Purpose : Intravitreal injections (IVI) are a primary method of treatment for a variety of retinal conditions such as age-related macular degeneration (AMD). Patients often report significant post-injection pain and there is no definitive pain management in place. Controlling this is critical for patient comfort and consequently compliance. Loteprednol drops are widely used to treat pain and inflammation, however, it has not been studied as a treatment for pain following IVI. This study aims to explore the role of loteprednol in reducing pain after IVI and hypothesizes that topical administration of loteprednol immediately after IVI will significantly lessen postoperative pain.

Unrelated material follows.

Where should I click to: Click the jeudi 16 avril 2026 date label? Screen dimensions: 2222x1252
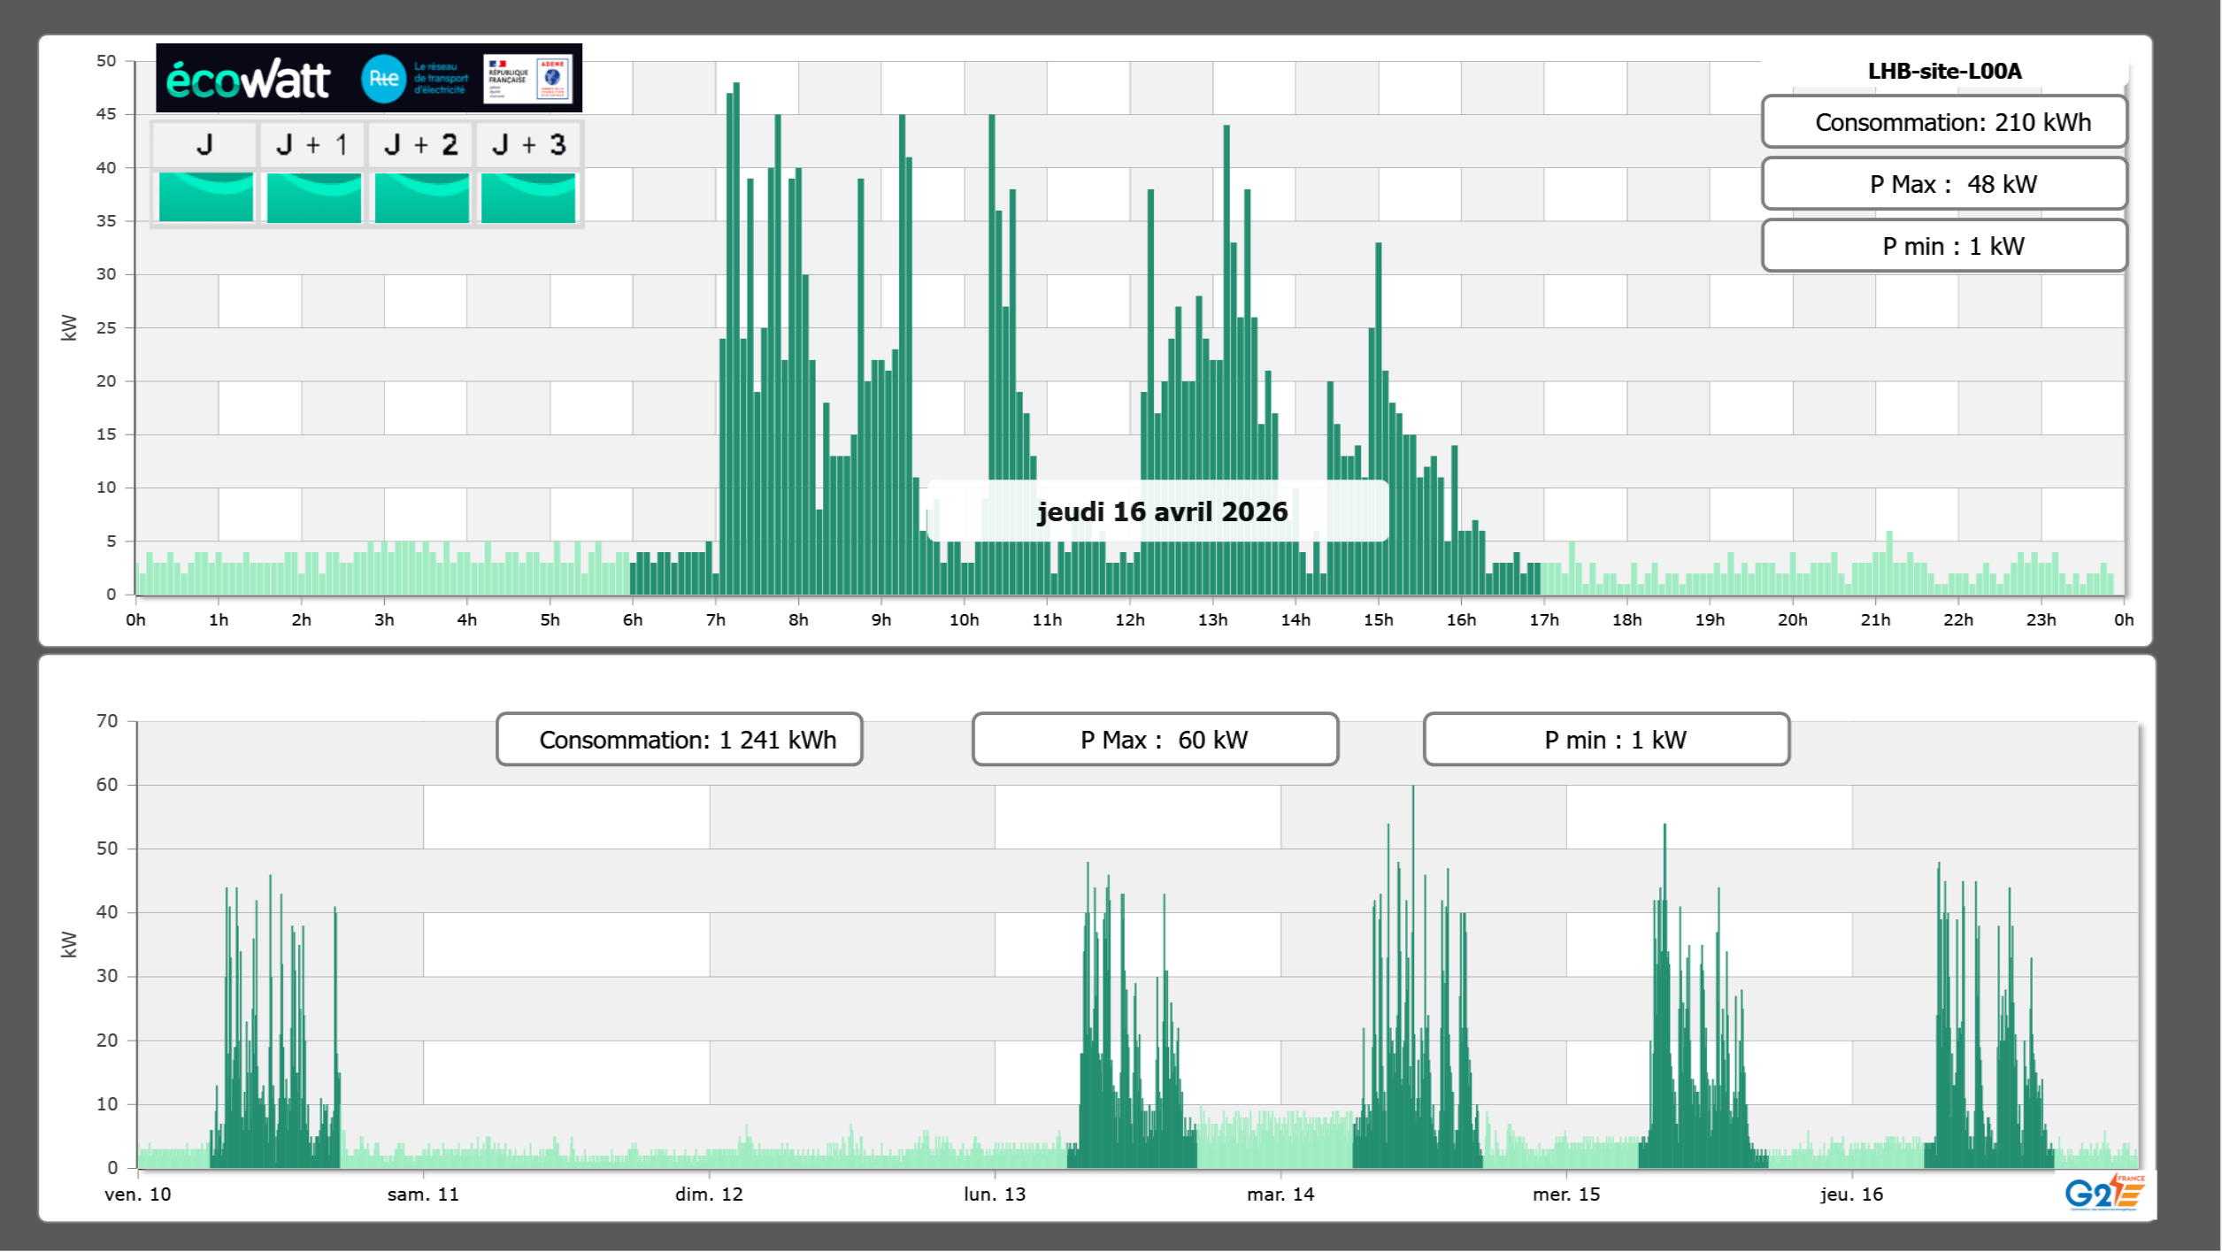point(1161,511)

Methods : 64 participants receiving routine IVI for AMD were randomized into two groups of a double-blinded placebo-controlled study receiving either 1 drop of loteprednol or artificial tears immediately after the IVI procedure. Pain scores were measured at 2-hours, 1-day, and 1-week post IVI. Pain was assessed using a numeric pain rating scale on a 10-pt range. Patients were given an analgesic pill log and artificial tear log to track any analgesic or artificial tear use during the first week after injection.

Results : Following IVI the average pain score 2 hours afterward was 3.31 and 2.41, and at 1 day, 0.97 and 0.71, for control and treatment groups respectively. Loteprednol patients had a 27% (p = 0.13) and 26% (p= 0.77) decrease in their pain score compared to the control at 2 hours and 1 day respectively. There was greater variance in the control group compared to the treatment group (2.40 and 2.05 at 2 hours and 1.75 and 1.14 at 1 day for control and treatment respectively). 22% of the treatment arm reported no pain at all compared to 12.5% in the control arm. The treatment arm had 3 times more qualitative improved experience compared to the control arm.

Conclusions : Our study shows a clinically significant trend towards improved pain control with loteprednol after IVI, although statistical significance was not achieved in this trial. The treatment arm had nearly twice the number of people who experienced no pain at all and 3 times more qualitative improved experience compared to the control. The difference in variance also indicates more consistent pain control using loteprednol. Possible improvements for future studies include increasing the power and refining methods for data collection.

This abstract was presented at the 2024 ARVO Annual Meeting, held in Seattle, WA, May 5-9, 2024.